**THE TASKS**
1. Based on the passage on Patchick 99, decide whether each statement agrees with it: (a) the field stars located away from the cluster centre have a unimodal distribution; (b) in the PM selection, the second mode is broad and dominates the first; (c) the observed CMDs cover a region with a 5′ radius centred on Patchick 99. Answer yes or no for each, and quote the deciding words.
2. Turn the records, from the line containing "科学生男生女 (403, 1544)" through the end of the records, into a JSON list of strings with one string per line. Skip blank lines and leave the pictures out.

— BEGIN SOURCE PASSAGE —

Observed VVV near-IR CMDs of a 3′ radius region centred on Patchick 99 (left), of a background region with similar area (middle), and statistically decontaminated CMD (right) following the procedure described by Palma et al. (2016, 2019). We note the clear presence of the cluster RC in the decontaminated diagram.

Table 1.

GMM analysis for each subsample (field stars, position, and PM selection) applied to PM in RA.

Table 2.

GMM analysis for each subsample (field stars, position, and PM selection) applied to PM in Dec.

Applying the GMM analysis to our samples we noted that they may show a bimodal distribution, but with a low significance level. Doing a deep analysis of the GMM resulting parameters, we can confirm that the distribution of field stars located away from the cluster centre is unimodal because the D < 2 and the standard deviation of the second mode is of σ2 ≈ 14, which is not physical. About the 3′ radius region sample, the analysis becomes more complicated. We believe that the two peaks have a very small separation and the method is not able to distinguish both properly; indeed comparing the parameters of the first Gaussian with the second one we see that the first dominates over the second. On the other hand, the GMM method on the PM selection indicates a bimodal distribution, because D > 2. This may be misleading because we should have expected a unimodal distribution for the stars in a cluster. However, we have to highlight that any sample will be contaminated by foreground stars that will have different velocity (and PM) distribution. Thus, having two peaks in the sample of PM selection is not unexpected. In any case, this does not represent a problem because the second mode is very narrow and is not dominant over the first, meaning that our final sample has very little contamination.

— END SOURCE PASSAGE —
— BEGIN DATASET ENTRIES —

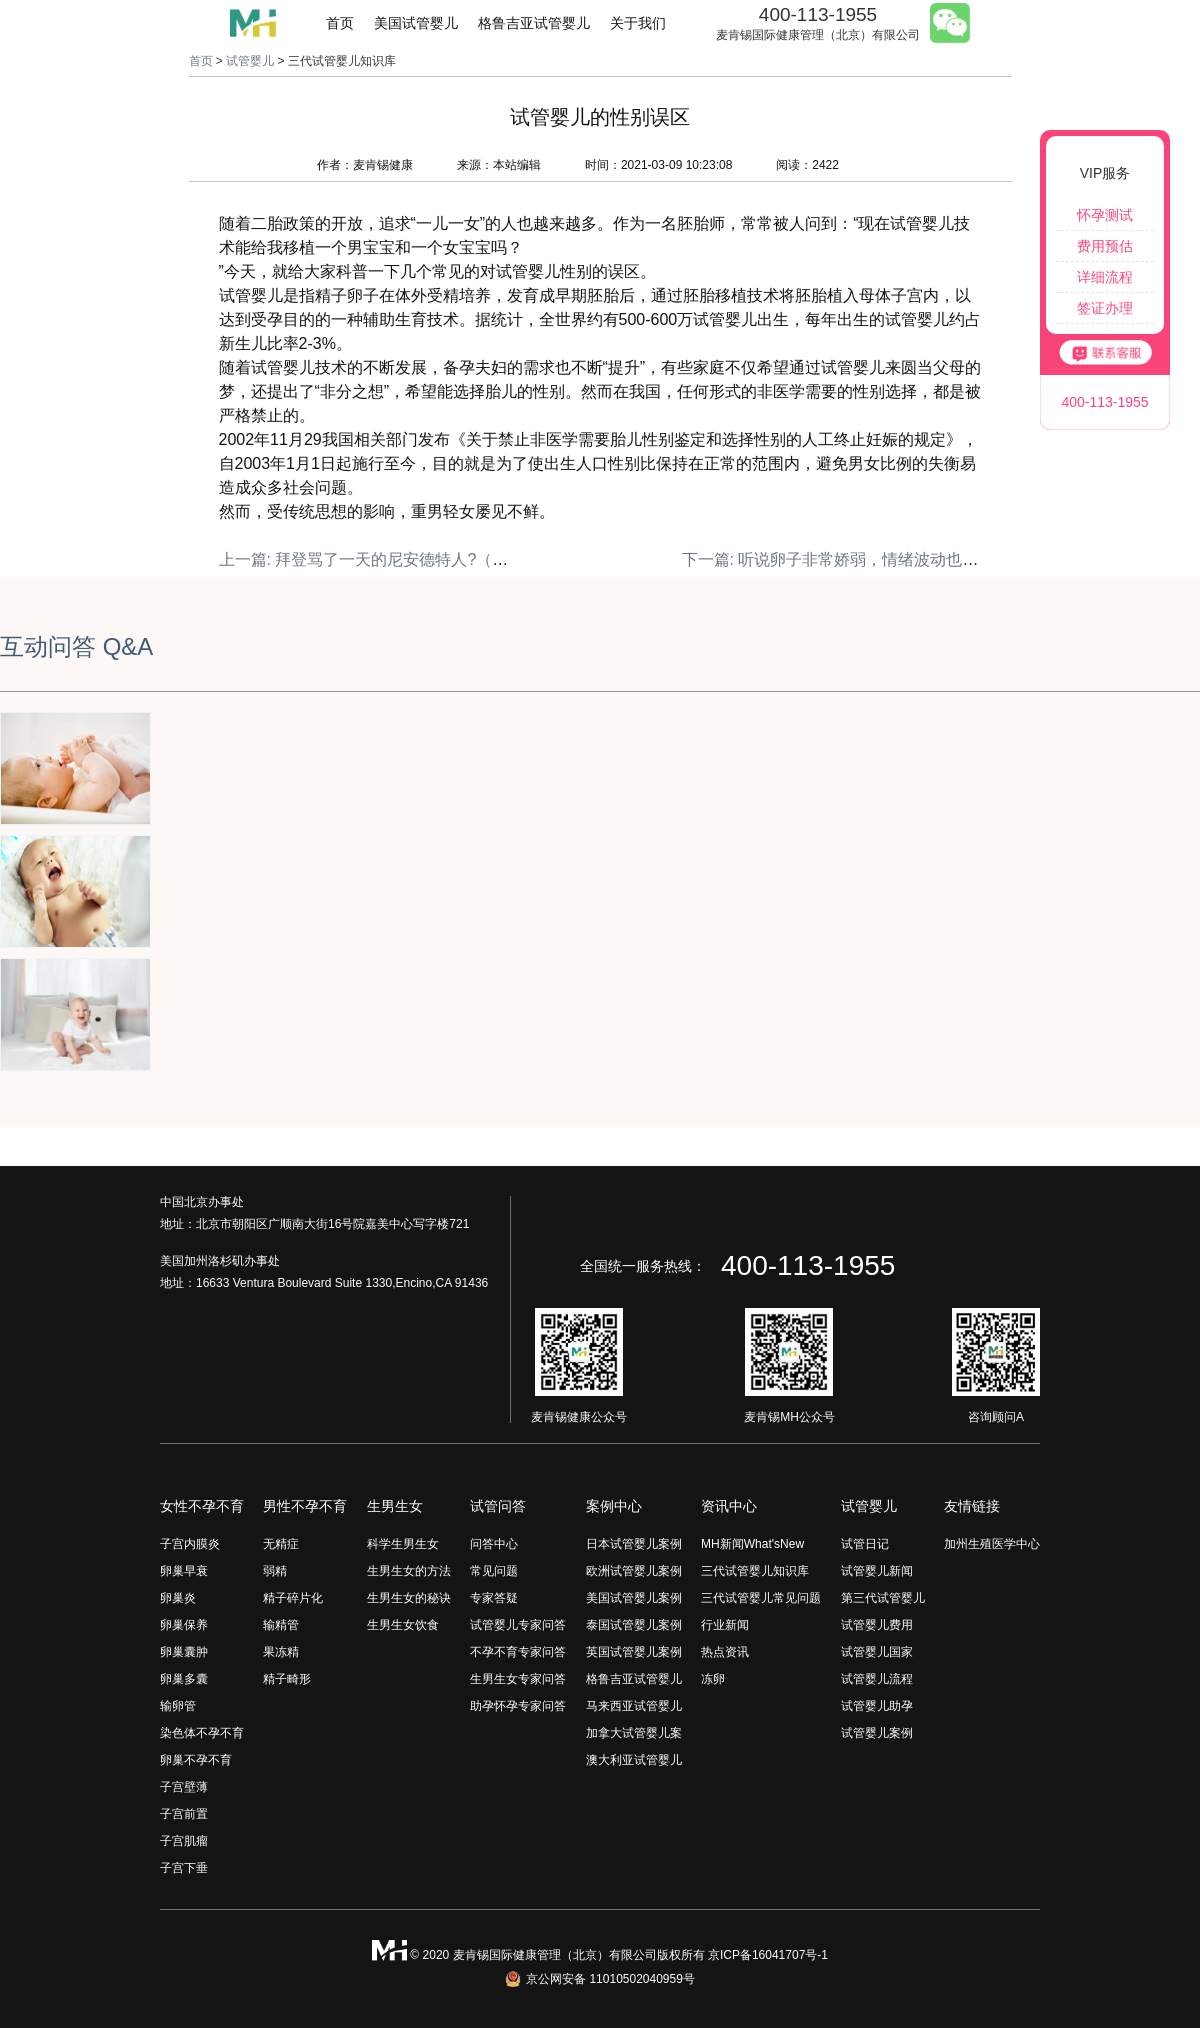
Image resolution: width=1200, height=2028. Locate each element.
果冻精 (281, 1652)
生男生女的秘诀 (409, 1598)
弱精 (275, 1571)
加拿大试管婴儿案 (634, 1733)
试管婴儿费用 (877, 1625)
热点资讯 (725, 1652)
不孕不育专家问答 (518, 1652)
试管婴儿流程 (877, 1679)
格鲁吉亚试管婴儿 (534, 23)
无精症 (281, 1544)
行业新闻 (725, 1625)
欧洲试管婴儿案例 (634, 1571)
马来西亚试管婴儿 (634, 1706)
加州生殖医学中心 (992, 1544)
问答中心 (494, 1544)
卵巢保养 (184, 1625)
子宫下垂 (184, 1868)
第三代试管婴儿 (883, 1598)
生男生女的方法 (409, 1571)
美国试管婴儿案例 (634, 1598)
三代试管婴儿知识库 (755, 1571)
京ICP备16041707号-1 (768, 1955)
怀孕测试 (1105, 215)
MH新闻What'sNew (752, 1544)
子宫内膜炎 (190, 1544)
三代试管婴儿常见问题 (761, 1598)
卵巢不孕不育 (196, 1760)
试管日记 (865, 1544)
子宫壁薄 (184, 1787)
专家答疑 (494, 1598)
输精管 (281, 1625)
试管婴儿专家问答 (518, 1625)
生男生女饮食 (403, 1625)
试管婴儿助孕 (877, 1706)
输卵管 (178, 1706)
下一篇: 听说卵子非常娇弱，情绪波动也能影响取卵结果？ (886, 559)
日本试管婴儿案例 (634, 1544)
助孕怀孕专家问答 (518, 1706)
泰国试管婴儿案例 (634, 1625)
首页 (340, 23)
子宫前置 (184, 1814)
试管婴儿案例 (877, 1733)
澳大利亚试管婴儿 (634, 1760)
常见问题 (494, 1571)
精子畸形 (287, 1679)
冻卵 (713, 1679)
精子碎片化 (293, 1598)
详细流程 (1105, 277)
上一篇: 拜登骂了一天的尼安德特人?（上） (372, 559)
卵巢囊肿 (184, 1652)
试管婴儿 (250, 61)
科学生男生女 (403, 1544)
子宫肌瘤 (184, 1841)
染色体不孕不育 (202, 1733)
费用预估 (1105, 246)
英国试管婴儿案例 (634, 1652)
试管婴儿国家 (877, 1652)
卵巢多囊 (184, 1679)
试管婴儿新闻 (877, 1571)
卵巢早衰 (184, 1571)
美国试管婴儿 (416, 23)
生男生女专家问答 (518, 1679)
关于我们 (638, 23)
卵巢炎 (178, 1598)
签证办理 (1105, 308)
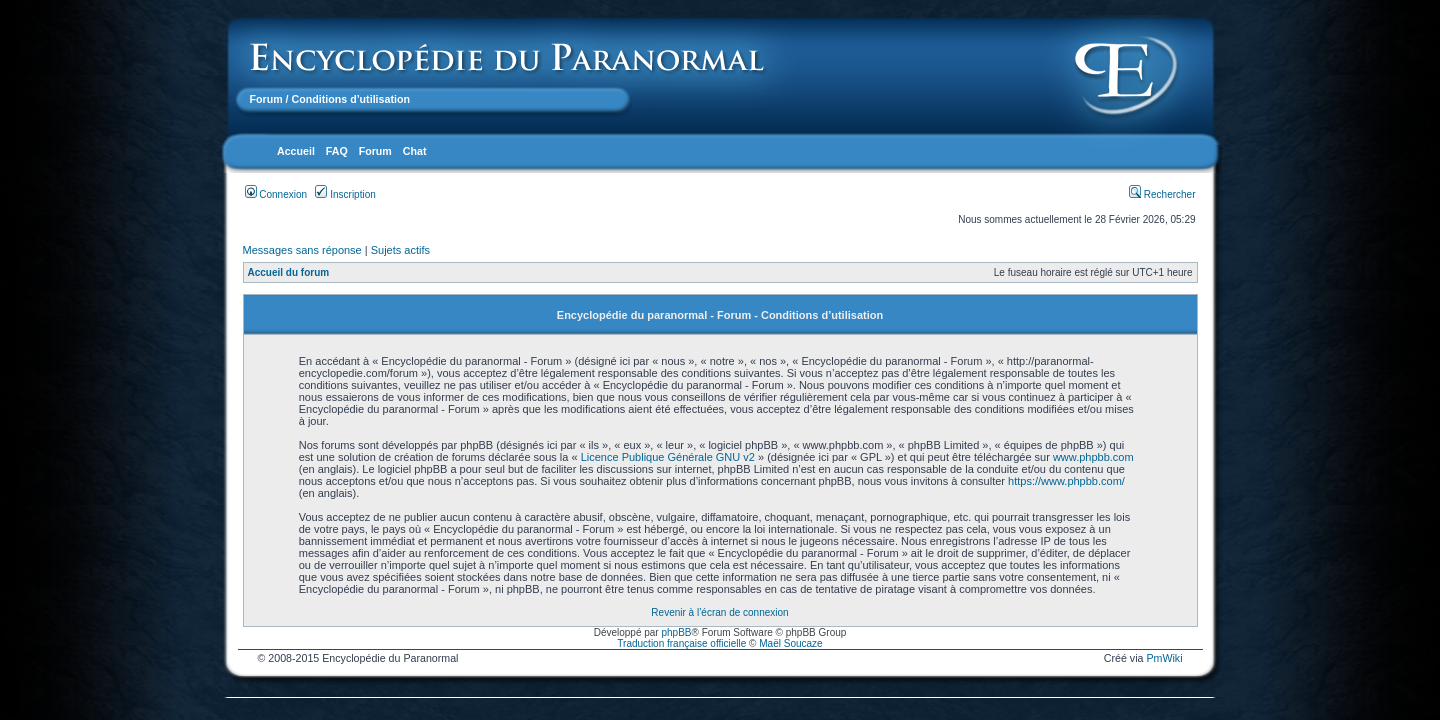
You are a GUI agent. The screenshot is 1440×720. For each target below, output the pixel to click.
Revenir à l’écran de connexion (719, 612)
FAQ (337, 151)
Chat (415, 151)
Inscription (345, 194)
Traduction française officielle (681, 643)
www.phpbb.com (1093, 457)
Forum (266, 99)
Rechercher (1162, 194)
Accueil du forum (289, 272)
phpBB (676, 632)
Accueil (296, 151)
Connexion (276, 194)
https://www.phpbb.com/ (1066, 481)
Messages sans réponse (302, 250)
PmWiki (1164, 658)
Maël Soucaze (790, 643)
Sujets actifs (400, 250)
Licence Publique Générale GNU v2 (668, 457)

— END DATASET ENTRIES —

**SOLUTIONS FOR EACH TASK**
1.
(a) Yes: "the distribution of field stars located away from the cluster centre is unimodal"
(b) No: "the second mode is very narrow and is not dominant over the first"
(c) No: "a 3′ radius region centred on Patchick 99"

2.
[
  "科学生男生女 (403, 1544)",
  "子宫肌瘤 (184, 1841)",
  "染色体不孕不育 (202, 1733)",
  "费用预估 (1105, 246)",
  "英国试管婴儿案例 (634, 1652)",
  "试管婴儿国家 (877, 1652)",
  "卵巢多囊 (184, 1679)",
  "试管婴儿新闻 (877, 1571)",
  "卵巢早衰 (184, 1571)",
  "美国试管婴儿 (416, 23)",
  "生男生女专家问答 (518, 1679)",
  "关于我们 (638, 23)",
  "卵巢炎 (178, 1598)",
  "签证办理 (1105, 308)",
  "You are a GUI agent. The screenshot is 1440×720. For each target below, output the pixel to click.",
  "Revenir à l’écran de connexion (719, 612)",
  "FAQ (337, 151)",
  "Chat (415, 151)",
  "Inscription (345, 194)",
  "Traduction française officielle (681, 643)",
  "www.phpbb.com (1093, 457)",
  "Forum (266, 99)",
  "Rechercher (1162, 194)",
  "Accueil du forum (289, 272)",
  "phpBB (676, 632)",
  "Accueil (296, 151)",
  "Connexion (276, 194)",
  "https://www.phpbb.com/ (1066, 481)",
  "Messages sans réponse (302, 250)",
  "PmWiki (1164, 658)",
  "Maël Soucaze (790, 643)",
  "Sujets actifs (400, 250)",
  "Licence Publique Générale GNU v2 (668, 457)"
]